Our simple circuit kits map to Next Generation Science Standards. We plan to align our Very Useful Circuit curriculum to the CS Framework and AP Physics standards.
We are actively testing an Arduino based board called CODE that enables students to explore physical computing. CODE is in its final stages of development and we hope to launch it later this year for ~$40. Key features include onboard battery, gesture and motion sensor, Neopixels, peizo buzzer, motors, LEDs and more! It is also designed with a built-in USB port for easy programming and charging, eliminating wire connections. Stay tuned…
We design, prototype, and manufacture our core products in the beautiful San Francisco Bay Area. Our prototypes are built and tested on an Othermill.
Evolution of the Sensor Board.
The boards are manufactured locally in Oakland, CA by our close partner, Boardworks. We have over two years of experience collaborating with them and have successfully delivered many products together.

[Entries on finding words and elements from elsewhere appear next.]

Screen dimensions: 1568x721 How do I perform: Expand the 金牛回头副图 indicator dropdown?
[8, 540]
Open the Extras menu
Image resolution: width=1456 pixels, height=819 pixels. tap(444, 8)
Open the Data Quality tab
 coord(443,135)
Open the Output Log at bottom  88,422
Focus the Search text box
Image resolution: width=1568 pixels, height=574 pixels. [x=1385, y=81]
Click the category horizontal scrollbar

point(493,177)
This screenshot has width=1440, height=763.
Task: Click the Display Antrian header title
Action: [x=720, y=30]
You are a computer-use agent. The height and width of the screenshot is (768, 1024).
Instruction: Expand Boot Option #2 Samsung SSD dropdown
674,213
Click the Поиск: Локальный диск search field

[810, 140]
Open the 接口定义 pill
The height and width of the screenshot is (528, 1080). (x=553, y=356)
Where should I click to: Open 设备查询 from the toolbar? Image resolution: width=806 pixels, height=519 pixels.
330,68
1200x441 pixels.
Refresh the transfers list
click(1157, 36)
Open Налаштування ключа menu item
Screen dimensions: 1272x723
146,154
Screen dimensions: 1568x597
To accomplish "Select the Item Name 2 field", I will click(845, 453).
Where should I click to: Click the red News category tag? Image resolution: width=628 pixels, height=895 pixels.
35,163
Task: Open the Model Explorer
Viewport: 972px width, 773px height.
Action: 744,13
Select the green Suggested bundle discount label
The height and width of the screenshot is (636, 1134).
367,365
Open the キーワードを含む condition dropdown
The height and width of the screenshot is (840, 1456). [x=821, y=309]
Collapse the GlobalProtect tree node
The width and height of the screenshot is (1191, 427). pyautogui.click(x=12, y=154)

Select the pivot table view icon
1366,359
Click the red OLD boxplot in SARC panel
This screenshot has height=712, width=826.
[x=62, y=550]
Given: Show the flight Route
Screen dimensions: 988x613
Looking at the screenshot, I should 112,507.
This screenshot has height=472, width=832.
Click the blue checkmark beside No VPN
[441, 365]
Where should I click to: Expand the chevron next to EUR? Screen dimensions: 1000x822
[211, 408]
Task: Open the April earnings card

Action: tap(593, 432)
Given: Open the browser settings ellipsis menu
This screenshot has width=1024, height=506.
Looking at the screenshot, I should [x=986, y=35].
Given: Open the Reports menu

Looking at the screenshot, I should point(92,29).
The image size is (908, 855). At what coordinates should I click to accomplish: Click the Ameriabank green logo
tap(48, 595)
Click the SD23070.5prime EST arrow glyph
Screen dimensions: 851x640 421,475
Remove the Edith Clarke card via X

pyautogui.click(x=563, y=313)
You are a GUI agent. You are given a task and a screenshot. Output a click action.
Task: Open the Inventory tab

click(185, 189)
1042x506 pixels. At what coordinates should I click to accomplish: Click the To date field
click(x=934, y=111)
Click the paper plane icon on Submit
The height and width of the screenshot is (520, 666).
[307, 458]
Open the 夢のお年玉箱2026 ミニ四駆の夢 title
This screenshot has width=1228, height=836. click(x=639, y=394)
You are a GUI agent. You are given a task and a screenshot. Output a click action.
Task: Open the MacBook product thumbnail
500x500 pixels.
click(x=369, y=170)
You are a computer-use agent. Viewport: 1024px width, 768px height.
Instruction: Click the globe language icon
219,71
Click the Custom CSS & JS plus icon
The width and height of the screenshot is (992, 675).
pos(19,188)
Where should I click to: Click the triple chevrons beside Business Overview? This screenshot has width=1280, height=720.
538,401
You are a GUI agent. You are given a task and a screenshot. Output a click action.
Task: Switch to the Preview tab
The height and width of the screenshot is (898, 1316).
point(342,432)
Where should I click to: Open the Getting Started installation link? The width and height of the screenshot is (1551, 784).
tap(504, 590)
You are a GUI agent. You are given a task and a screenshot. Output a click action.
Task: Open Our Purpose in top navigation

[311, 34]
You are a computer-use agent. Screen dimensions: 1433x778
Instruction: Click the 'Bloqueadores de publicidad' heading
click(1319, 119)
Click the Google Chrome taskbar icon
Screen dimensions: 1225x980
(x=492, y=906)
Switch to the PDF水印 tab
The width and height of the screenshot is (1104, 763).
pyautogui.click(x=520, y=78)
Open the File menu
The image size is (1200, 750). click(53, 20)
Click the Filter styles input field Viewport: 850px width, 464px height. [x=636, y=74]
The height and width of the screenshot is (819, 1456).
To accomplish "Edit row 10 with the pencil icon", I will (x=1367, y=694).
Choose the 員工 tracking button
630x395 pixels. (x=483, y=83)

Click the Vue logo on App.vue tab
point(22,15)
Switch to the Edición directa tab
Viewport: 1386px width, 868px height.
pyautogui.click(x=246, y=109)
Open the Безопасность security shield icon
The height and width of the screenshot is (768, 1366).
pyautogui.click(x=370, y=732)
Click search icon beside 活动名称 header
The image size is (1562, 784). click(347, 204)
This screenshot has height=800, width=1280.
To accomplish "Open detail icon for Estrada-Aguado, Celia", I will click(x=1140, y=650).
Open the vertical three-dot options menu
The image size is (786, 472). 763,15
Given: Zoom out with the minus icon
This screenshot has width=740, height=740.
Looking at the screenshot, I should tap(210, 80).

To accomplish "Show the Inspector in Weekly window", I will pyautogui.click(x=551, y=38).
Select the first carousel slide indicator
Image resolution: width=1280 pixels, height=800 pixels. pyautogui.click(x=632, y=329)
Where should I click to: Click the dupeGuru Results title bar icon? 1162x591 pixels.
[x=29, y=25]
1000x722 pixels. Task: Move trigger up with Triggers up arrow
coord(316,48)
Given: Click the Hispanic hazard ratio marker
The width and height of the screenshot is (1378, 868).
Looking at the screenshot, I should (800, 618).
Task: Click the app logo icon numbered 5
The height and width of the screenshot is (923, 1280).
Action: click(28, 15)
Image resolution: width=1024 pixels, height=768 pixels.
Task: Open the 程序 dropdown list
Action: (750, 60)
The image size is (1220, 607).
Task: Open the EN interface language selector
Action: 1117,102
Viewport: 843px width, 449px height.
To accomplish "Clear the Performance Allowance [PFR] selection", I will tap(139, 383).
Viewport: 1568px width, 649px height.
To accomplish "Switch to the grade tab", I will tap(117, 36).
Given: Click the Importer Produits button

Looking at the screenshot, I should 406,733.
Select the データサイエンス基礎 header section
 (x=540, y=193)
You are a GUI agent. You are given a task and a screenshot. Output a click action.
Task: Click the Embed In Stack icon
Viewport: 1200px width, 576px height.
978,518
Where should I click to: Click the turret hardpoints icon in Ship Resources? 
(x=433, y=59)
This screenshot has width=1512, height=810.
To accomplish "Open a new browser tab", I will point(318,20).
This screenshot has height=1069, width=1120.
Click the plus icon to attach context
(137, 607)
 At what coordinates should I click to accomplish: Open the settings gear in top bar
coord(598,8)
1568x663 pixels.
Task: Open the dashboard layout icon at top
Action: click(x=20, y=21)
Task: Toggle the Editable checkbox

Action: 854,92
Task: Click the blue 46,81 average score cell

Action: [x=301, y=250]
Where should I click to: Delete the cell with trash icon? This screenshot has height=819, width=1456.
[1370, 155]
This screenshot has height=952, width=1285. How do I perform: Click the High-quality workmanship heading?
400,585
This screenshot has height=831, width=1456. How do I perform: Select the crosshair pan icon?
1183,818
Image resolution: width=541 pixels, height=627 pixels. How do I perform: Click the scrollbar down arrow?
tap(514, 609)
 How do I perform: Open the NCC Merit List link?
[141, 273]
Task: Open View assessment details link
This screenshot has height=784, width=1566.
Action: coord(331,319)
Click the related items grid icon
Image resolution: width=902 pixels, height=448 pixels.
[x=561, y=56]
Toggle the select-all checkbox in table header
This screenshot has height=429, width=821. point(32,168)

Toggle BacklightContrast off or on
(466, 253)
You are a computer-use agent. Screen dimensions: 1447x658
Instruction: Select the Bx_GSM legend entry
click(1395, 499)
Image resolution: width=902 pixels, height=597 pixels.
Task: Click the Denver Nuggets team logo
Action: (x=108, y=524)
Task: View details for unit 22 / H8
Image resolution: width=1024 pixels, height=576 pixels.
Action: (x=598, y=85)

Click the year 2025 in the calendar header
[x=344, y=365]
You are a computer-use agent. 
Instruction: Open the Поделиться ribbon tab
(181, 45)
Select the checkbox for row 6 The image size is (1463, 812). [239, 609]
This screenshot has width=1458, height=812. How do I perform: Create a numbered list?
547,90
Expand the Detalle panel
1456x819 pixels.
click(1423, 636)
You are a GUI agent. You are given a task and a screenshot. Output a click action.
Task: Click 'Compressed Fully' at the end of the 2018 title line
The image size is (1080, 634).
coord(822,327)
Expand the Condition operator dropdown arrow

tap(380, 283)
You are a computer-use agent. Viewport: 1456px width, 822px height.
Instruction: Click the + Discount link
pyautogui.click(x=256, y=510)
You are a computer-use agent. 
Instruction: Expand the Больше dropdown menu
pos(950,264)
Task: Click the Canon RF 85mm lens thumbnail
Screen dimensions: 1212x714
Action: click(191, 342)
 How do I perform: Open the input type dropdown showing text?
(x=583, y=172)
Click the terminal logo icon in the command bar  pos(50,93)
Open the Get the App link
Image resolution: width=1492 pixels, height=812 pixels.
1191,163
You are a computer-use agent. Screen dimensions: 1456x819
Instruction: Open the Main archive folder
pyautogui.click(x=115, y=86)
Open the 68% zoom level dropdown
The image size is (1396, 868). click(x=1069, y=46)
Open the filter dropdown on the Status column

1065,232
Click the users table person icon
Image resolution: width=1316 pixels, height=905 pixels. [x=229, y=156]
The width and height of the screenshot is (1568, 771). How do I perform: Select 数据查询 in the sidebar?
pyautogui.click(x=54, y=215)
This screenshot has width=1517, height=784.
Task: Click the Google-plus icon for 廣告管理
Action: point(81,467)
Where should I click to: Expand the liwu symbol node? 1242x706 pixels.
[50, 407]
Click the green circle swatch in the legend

Final assembly and packaging is done in our offices in the Mission District of San Francisco.
The curriculum is being drafted by a team of educators including pioneers in the Maker community, former and active High School Physics Teachers, and Electrical Engineering Professors.
Three boards are fully designed and available now: TouchPad, NiteLight and Blinker.
The Sensor board is entering final testing in the field and is expected to be available shortly.
The curriculum is still in development and will be the primary focus of this campaign.
As with any manufactured product, the availability of materials, manufacturing delays, and curriculum delays are all technically possible. Luckily, three out of four of the kits are already manufactured and available. Also, our manufacturing partners are physically nearby (easy to access) and their lead times are short, which makes a huge difference. Therefore our greatest risk is in the development.
All orders will ship from our warehouse in San Francisco, California. If this plan changes, we will notify all backers with an update.
Can I put the components back on the board once they are removed?
No, the components can’t be placed back on the board but can be embedded into other circuits projects with the use of any conductive material (copper tape, wire, pipe cleaners).
Can I swap out the electronic components from the ones provided?
Yes, check out our Student Explorer Pack in which we provide a variety of electronic components for you to experiment with.
Do the boards come pre-assembled?
Most of the boards are available as a kit or pre-assembled. You may specify this when placing an order. The Student Explorer pack is only available in UNASSEMBLED kits.
Can I buy the boards in bulk?
Yes, email us if you would like to discuss pricing for bulk orders for your school.
We offer students and makers a series of open-ended kits that follow a logical sequence from simple circuits to programming. We first introduced two simple circuit kits - Light it and Shake it - to provide students opportunities to learn basic electronics and engineering. We find that many of the hands-on STEM kits on the market today address either only simple circuits or robotics/programming. Most fail to address concepts of simple logic that are foundational for programming. We designed Very Useful Circuits to fill this gap.